New Delhi: Soon MBBS pass outs from government as well as private medical colleges will have to clear the National Exit Test (NEXT) to be able to practice as a registered medical practitioner.
The provision is part of a bill drafted by the ministry of health on the basis of reforms suggested by a high-powered committee led by Niti Aayog vice-chairman Arvind Panagariya to address concerns over quality of education in medical colleges and of doctors, said a senior health ministry official.
The health ministry has published the draft bill—named the Indian Medical Council (Amendment) Bill, 2016—on its website and has sought feedback from public till 6 January.
The bill also proposes conducting common counselling for entry to postgraduate courses in all medical colleges. “Many institutes which are deemed universities and private colleges, want to conduct their own counselling so that they can pick and choose which may result in capitation fees because the number of NEET pass outs is three times more than the number of seats," said another official.

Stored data
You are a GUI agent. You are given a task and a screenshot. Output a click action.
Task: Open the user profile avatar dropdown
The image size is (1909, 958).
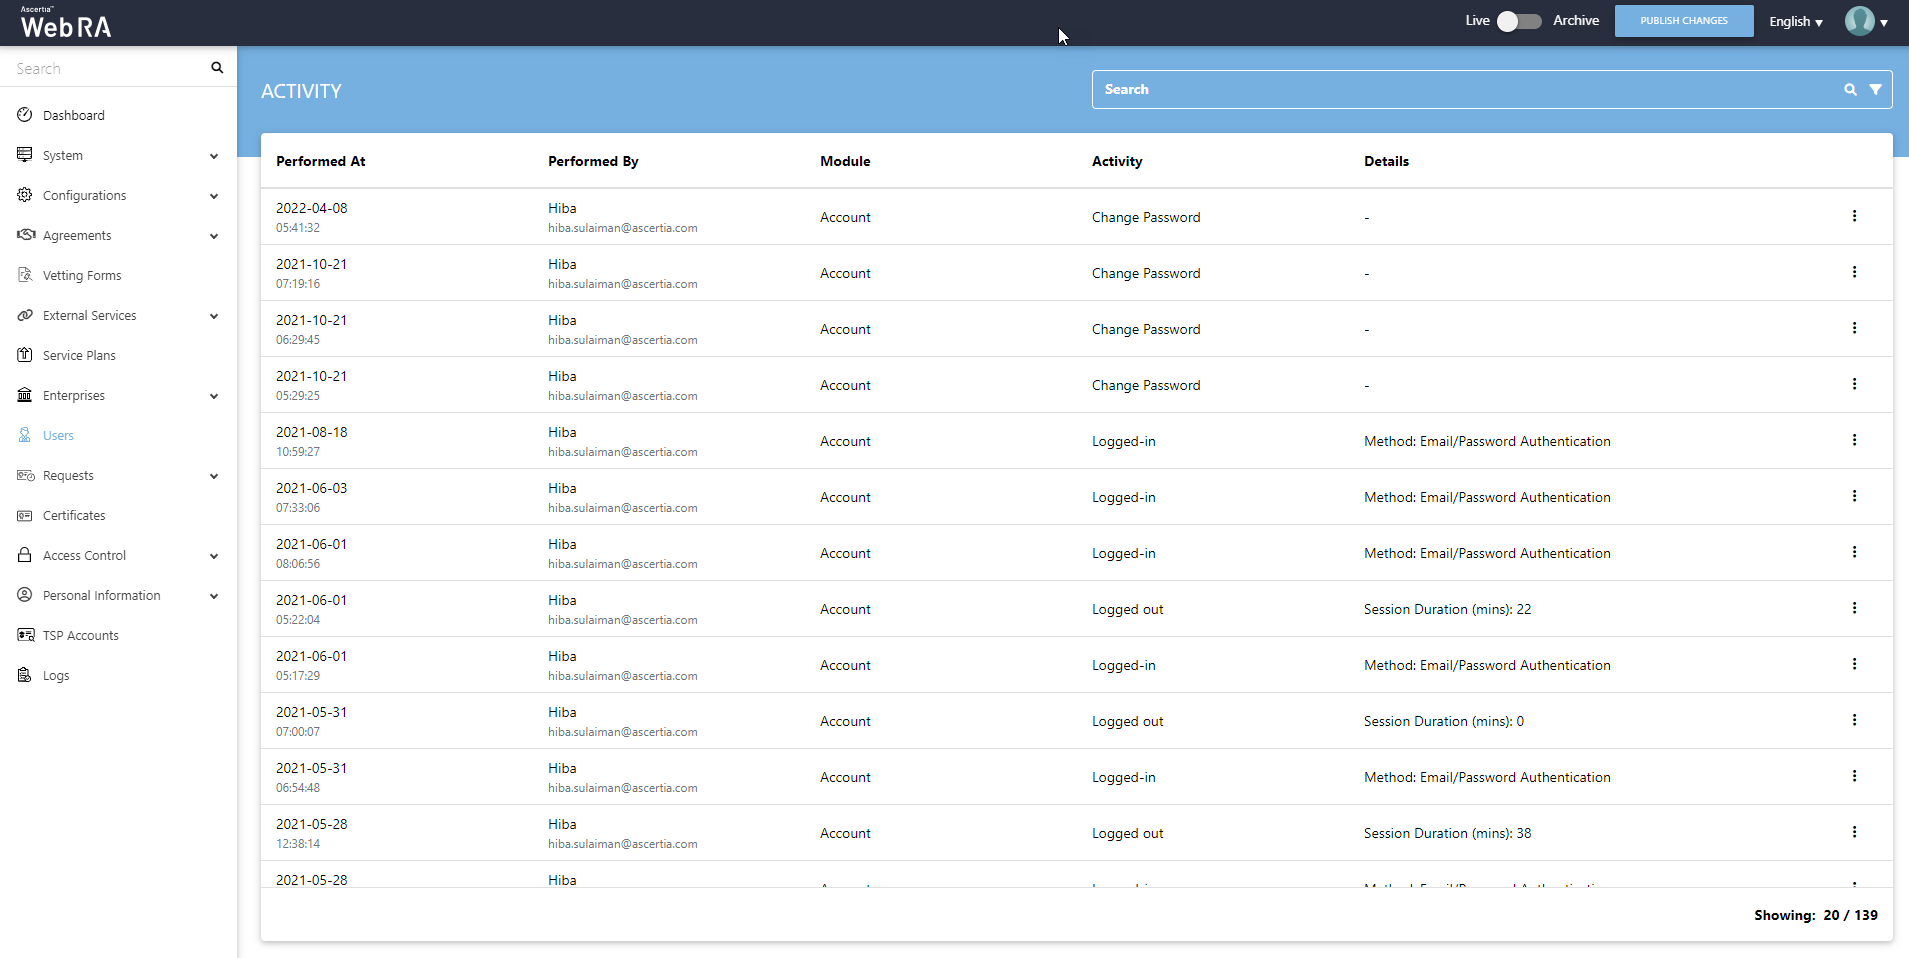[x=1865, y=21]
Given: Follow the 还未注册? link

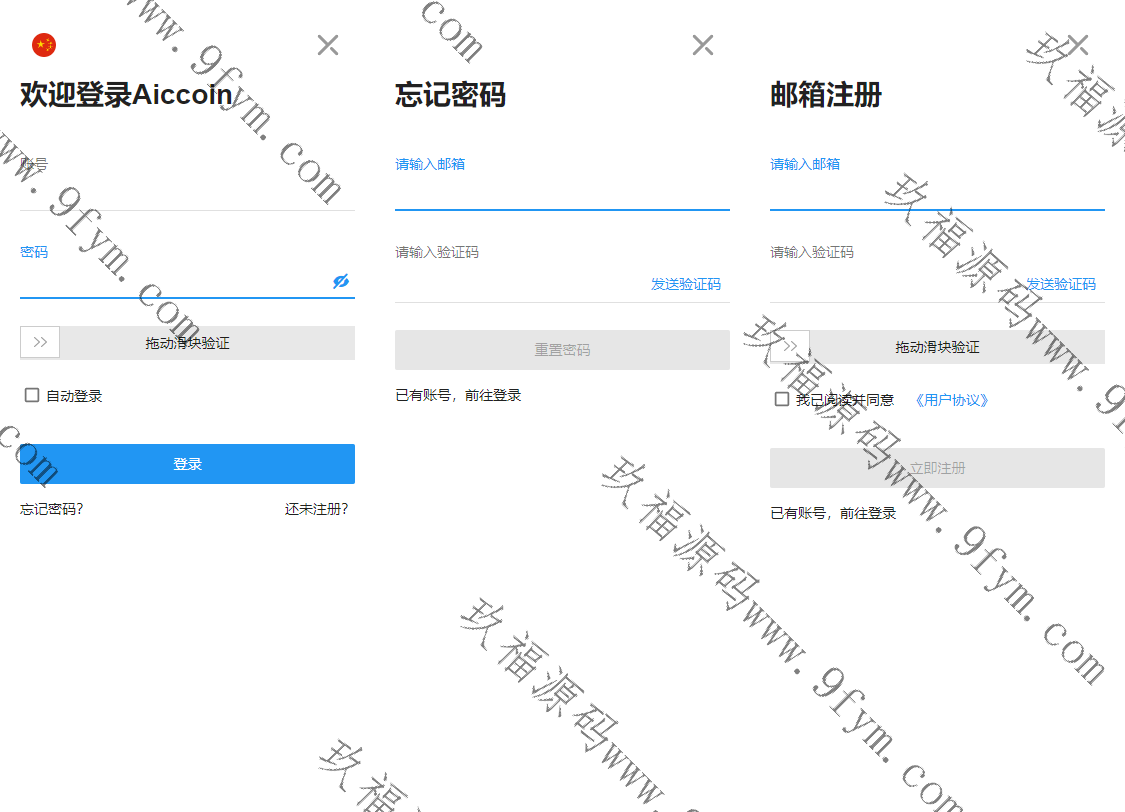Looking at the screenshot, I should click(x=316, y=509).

» Assigned task 1: According to the report on the medical education bill, why does the bill propose common counselling for postgraduate admissions in all medical colleges?
» Assigned task 2:
Answer these questions from the report on the medical education bill:
(a) What is the official name of the draft bill?
(b) Who led the high-powered committee whose suggested reforms the bill is based on?
(c) Until what date has the health ministry sought public feedback?
» Assigned task 3: Write a continuation of the news report on the medical education bill, picking up after its final sentence.

» Exercise result 1: Many deemed universities and private colleges want to run their own counselling so they can pick and choose candidates. Because NEET pass outs outnumber seats three times over, that could lead to capitation fees.

» Exercise result 2:
(a) The Indian Medical Council (Amendment) Bill, 2016.
(b) Niti Aayog vice-chairman Arvind Panagariya.
(c) 6 January.

» Exercise result 3:
“By introducing common counselling, our attempt is to streamline the system so that the seats are allotted strictly on merit-cum-choice basis from among the eligible candidates."
Apart from that, the bill proposes that the state governments reserve up to 50% of seats in post-graduate courses in government colleges for doctors who have served at least three years in remote areas.
After acquiring PG degrees, medical officers may be required to serve up to three years in remote and difficult areas by state governments and Union territories. “The idea is to encourage more and more MBBS pass outs to go and practice in remote and rural areas," the official added.